For the unwary just starting to venture into real third class climbing I suggest carrying a rope. I left behind the emergency cord I had when the other fellow held up a rope which, in the dim light before dawn, looked like a length of real climbers rope. When we got in a tight place squeezed against some ice in the chute above the notch, he pulled out 30 feet of trucker's rope. You can actually climb with the stuff if you have to but I plan on following Steve Eckert's recommendation of having 80 feet of 7 mm rope for emergencies. We looped a rock just in case. On the way back, we did the traverse around the north face since we didn't like the idea of downclimbing the chute to the notch. There were still two ice patches on the north face big enough that we had to cross them. I again belayed the other guy with his trucker's rope just in case he fell. I took a rock climbing class so long ago that they still were teaching the body belay without a belay device. I had no trouble crossing the ice without the belay but that is one steep face and is entitled to respect if there is more than minimal ice or snow.

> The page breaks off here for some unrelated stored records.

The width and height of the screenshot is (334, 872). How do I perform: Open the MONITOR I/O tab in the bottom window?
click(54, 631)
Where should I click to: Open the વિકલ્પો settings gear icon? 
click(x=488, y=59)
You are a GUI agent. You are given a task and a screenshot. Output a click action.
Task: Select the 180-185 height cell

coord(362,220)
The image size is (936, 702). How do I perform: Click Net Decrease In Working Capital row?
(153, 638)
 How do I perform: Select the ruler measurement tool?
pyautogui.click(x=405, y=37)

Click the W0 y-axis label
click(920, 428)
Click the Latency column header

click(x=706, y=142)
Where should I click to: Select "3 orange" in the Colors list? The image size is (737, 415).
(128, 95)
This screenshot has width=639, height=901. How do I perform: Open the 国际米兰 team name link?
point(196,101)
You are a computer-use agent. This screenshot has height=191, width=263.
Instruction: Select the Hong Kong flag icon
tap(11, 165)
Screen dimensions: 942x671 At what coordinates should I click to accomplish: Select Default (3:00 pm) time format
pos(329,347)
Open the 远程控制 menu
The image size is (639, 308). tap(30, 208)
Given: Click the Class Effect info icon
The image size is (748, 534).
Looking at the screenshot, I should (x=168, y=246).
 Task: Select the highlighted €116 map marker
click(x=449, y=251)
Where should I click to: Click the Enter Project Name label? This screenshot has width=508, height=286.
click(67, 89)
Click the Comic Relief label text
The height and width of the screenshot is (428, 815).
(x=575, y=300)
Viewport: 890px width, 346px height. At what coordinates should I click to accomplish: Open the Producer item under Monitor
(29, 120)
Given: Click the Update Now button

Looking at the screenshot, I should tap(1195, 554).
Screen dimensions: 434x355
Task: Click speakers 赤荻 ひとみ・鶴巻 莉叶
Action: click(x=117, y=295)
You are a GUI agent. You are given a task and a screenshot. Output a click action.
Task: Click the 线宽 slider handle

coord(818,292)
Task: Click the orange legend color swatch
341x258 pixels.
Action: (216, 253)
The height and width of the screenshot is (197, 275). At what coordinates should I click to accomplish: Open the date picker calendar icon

We were back at Iceberg Lake by 12:30 PM so we decided to hike out. It took less than half the time coming out as going in but it was still a long day with a total of 6,200 feet of downclimbing. I would have to say that the well ducked, use trail is so obvious that there is not a great deal of route finding necessary to get up or down the Mountaineer's Route. In places, the use trail approaches a maintained trail in terms of quality. Still, it is steep and rugged. There were permits available on August 31, the day we went in, on all routes including overnight camping on the main trail. I'm sure this weekend is sold out.
Tony Cruz adds:
I climbed the Mountaineer's route last summer. It was my third ascent of Whitney (I also did dayhikes from Crabtree Meadow and the Portal). I dream of doing the East Face but that may be in my next life.
The Mountaineer's route, while not technical was exciting. I agree that the section to which you refer as "the North Face" is rather dangerous. Last year it was solid snow and ice and we did it with crampons and ice ax. Somebody died on that stretch last summer. As a consolation, last year's heavy snow made the chute a piece of cake. No bad rocks or ice as I've heard should be expected. I butt-glissaded two- thirds of the way down!
Michael Gordon adds:
> I agree that the section to which you refer as "the North Face" > is rather dangerous. Somebody died on that stretch last summer.
More than one soul has died attempting to cross here or died falling while descending directly to the notch - as happened with the climber last year after a successful ascent of one of the rock routes.
Ron Karpel adds:
Last month when we climbed the Mountaineering Route there was a large patch of snow, but we easily walk around it. It required dropping some 50 ft of elevation, but was worth not having to cross the snow. Once on the other side it was a straight forward class-3 to the top.
Dana Chaney replies:
I think the problem with the north face of Whitney is that the main gully up the Mountaineer's Route can be clear of snow/ice for weeks while the north face still has significant snow fields. A climber goes easily up the gully to the notch without crampons and ice ax and then has to confront the exposure on the north face. I read all the route descriptions and got some recent information off the email bulletin board run by the Whitney Portal Store. Recent information said the route was completely clear. The patches of snow/ice I ran into were not very big but I had no ice ax, thinking there would be no occasion to want one. I had no trouble crossing the sun cups but the other guy I was with needed some help. I think part of the problem is that experienced mountaineers downplay the hazards that don't present much of an obstacle to them but which might get a novice killed. The Mountaineer's Route is probably heavily traveled by mountaineering novices just like the main trail is heavily traveled by novice hikers. The point is that unless it is late summer and the climber knows for certain that the route is well melted out, no one belongs up there without the right gear and knowledge of how to use it, preferably learned some place with less exposure than the north face of Whitney.